[Data to use]

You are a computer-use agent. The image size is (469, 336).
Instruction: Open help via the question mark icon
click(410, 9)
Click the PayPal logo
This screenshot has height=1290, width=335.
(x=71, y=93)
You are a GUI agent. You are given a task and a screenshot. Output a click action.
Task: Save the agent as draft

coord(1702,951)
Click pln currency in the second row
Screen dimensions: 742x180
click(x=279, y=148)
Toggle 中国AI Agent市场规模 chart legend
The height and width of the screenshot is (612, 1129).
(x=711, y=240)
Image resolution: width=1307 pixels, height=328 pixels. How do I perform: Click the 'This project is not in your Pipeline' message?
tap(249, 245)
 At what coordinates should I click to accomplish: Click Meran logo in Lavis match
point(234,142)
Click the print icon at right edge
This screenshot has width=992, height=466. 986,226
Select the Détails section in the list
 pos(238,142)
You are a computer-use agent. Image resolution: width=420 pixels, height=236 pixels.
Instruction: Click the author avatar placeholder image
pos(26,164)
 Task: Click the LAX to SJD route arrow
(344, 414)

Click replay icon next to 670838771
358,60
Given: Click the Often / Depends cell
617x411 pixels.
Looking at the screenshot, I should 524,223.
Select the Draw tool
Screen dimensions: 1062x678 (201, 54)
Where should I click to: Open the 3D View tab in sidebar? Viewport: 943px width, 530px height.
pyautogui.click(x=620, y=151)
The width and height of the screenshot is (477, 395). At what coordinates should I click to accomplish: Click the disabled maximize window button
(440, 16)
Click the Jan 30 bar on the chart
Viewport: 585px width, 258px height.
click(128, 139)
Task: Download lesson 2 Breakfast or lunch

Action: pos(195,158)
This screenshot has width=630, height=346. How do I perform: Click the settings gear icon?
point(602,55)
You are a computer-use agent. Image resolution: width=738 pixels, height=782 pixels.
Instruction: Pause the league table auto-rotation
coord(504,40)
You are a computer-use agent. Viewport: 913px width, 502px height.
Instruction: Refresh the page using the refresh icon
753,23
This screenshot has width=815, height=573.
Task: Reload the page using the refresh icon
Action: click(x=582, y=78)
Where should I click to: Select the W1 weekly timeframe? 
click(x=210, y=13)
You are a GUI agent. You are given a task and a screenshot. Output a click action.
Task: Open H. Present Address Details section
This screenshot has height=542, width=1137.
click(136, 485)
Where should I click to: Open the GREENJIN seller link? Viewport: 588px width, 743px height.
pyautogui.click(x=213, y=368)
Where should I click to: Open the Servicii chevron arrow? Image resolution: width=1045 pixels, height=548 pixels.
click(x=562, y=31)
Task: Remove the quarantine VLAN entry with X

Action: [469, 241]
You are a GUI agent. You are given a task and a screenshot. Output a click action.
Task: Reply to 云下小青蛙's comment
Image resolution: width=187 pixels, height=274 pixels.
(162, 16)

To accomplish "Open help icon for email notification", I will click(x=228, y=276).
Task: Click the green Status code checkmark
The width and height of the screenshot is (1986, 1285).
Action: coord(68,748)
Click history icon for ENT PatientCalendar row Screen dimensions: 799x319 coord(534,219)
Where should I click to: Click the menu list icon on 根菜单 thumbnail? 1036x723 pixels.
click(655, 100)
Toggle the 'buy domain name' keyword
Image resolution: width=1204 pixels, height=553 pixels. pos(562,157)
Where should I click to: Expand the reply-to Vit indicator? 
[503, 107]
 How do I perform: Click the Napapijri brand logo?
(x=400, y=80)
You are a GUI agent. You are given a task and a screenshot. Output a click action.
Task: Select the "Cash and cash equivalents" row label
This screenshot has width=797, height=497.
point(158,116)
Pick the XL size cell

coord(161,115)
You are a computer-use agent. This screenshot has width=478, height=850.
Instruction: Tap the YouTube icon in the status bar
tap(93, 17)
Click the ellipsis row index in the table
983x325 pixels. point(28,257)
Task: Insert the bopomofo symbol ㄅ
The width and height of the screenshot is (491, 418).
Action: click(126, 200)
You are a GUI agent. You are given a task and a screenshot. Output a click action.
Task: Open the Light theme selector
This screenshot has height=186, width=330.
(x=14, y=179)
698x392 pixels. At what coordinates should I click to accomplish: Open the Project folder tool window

[/Data to use]

What needs to be done>
Your answer must be every record above, repeated exactly.

Response to this exercise>
You are a computer-use agent. The image size is (469, 336).
Instruction: Open help via the question mark icon
click(410, 9)
Click the PayPal logo
This screenshot has height=1290, width=335.
(x=71, y=93)
You are a GUI agent. You are given a task and a screenshot. Output a click action.
Task: Save the agent as draft

coord(1702,951)
Click pln currency in the second row
Screen dimensions: 742x180
click(x=279, y=148)
Toggle 中国AI Agent市场规模 chart legend
The height and width of the screenshot is (612, 1129).
(x=711, y=240)
Image resolution: width=1307 pixels, height=328 pixels. How do I perform: Click the 'This project is not in your Pipeline' message?
tap(249, 245)
 At what coordinates should I click to accomplish: Click Meran logo in Lavis match
point(234,142)
Click the print icon at right edge
This screenshot has width=992, height=466. 986,226
Select the Détails section in the list
 pos(238,142)
You are a computer-use agent. Image resolution: width=420 pixels, height=236 pixels.
Instruction: Click the author avatar placeholder image
pos(26,164)
 Task: Click the LAX to SJD route arrow
(344, 414)

Click replay icon next to 670838771
358,60
Given: Click the Often / Depends cell
617x411 pixels.
Looking at the screenshot, I should 524,223.
Select the Draw tool
Screen dimensions: 1062x678 (201, 54)
Where should I click to: Open the 3D View tab in sidebar? Viewport: 943px width, 530px height.
pyautogui.click(x=620, y=151)
The width and height of the screenshot is (477, 395). At what coordinates should I click to accomplish: Click the disabled maximize window button
(440, 16)
Click the Jan 30 bar on the chart
Viewport: 585px width, 258px height.
click(128, 139)
Task: Download lesson 2 Breakfast or lunch

Action: pos(195,158)
This screenshot has width=630, height=346. How do I perform: Click the settings gear icon?
point(602,55)
You are a computer-use agent. Image resolution: width=738 pixels, height=782 pixels.
Instruction: Pause the league table auto-rotation
coord(504,40)
You are a computer-use agent. Viewport: 913px width, 502px height.
Instruction: Refresh the page using the refresh icon
753,23
This screenshot has width=815, height=573.
Task: Reload the page using the refresh icon
Action: click(x=582, y=78)
Where should I click to: Select the W1 weekly timeframe? 
click(x=210, y=13)
You are a GUI agent. You are given a task and a screenshot. Output a click action.
Task: Open H. Present Address Details section
This screenshot has height=542, width=1137.
click(136, 485)
Where should I click to: Open the GREENJIN seller link? Viewport: 588px width, 743px height.
pyautogui.click(x=213, y=368)
Where should I click to: Open the Servicii chevron arrow? Image resolution: width=1045 pixels, height=548 pixels.
click(x=562, y=31)
Task: Remove the quarantine VLAN entry with X

Action: [469, 241]
You are a GUI agent. You are given a task and a screenshot. Output a click action.
Task: Reply to 云下小青蛙's comment
Image resolution: width=187 pixels, height=274 pixels.
(162, 16)

To accomplish "Open help icon for email notification", I will click(x=228, y=276).
Task: Click the green Status code checkmark
The width and height of the screenshot is (1986, 1285).
Action: coord(68,748)
Click history icon for ENT PatientCalendar row Screen dimensions: 799x319 coord(534,219)
Where should I click to: Click the menu list icon on 根菜单 thumbnail? 1036x723 pixels.
click(655, 100)
Toggle the 'buy domain name' keyword
Image resolution: width=1204 pixels, height=553 pixels. pos(562,157)
Where should I click to: Expand the reply-to Vit indicator? 
[503, 107]
 How do I perform: Click the Napapijri brand logo?
(x=400, y=80)
You are a GUI agent. You are given a task and a screenshot. Output a click action.
Task: Select the "Cash and cash equivalents" row label
This screenshot has width=797, height=497.
point(158,116)
Pick the XL size cell

coord(161,115)
You are a computer-use agent. This screenshot has width=478, height=850.
Instruction: Tap the YouTube icon in the status bar
tap(93, 17)
Click the ellipsis row index in the table
983x325 pixels. point(28,257)
Task: Insert the bopomofo symbol ㄅ
The width and height of the screenshot is (491, 418).
Action: click(126, 200)
You are a GUI agent. You are given a task and a screenshot. Output a click action.
Task: Open the Light theme selector
This screenshot has height=186, width=330.
(x=14, y=179)
698x392 pixels. At what coordinates should I click to accomplish: Open the Project folder tool window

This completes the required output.